The Raspadskaya Coal Mine is a coal mine located in Mezhdurechensk, Kemerovo Oblast, Russia. It is the largest coal and the largest underground mine in Russia. The mine was opened in 1973 and its construction was completed in 1977. In addition to the main underground mine, the mining complex also includes MUK-96 underground mine, Raspadskaya Koksovaya underground mine, and Razrez Raspadsky open-pit mine, as also the Raspadskaya preparation plant. The mine is the largest coal mine in Russia.

Raspadskaya's total resources were estimated at 1,461 million tons and total coal reserves at 782 million ton (JORC standards, according to IMC Consulting report as of June 2006, of which 22 million tons produced by 31 March 2008). Based on the volume produced in 2007, reserves-to-production ratio amounts to about 55 years of production. The complex produces 10% of Russia's coking coal.

The mine is owned and operated by Raspadskaya OAO, a Russian publicly listed coal company.

In March 2001, a methane explosion killed four miners and injured six.
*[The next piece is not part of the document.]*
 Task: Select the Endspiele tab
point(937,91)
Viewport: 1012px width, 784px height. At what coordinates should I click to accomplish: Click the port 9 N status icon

The mine was shut down for two weeks in 2008 due to safety violations and a worker was killed after part of the mine collapsed in January 2010. On 8 May 2010, an explosion occurred killing 66 workers.

In 2022, a remote sensing satellite found that the mine was releasing 87 metric tons, or 95 short tons, of methane each hour. Scientists who study methane leakage said the size was unprecedented. By contrast, the worst rate that occurred at the Aliso Canyon gas leak in California was 60 metric tons an hour.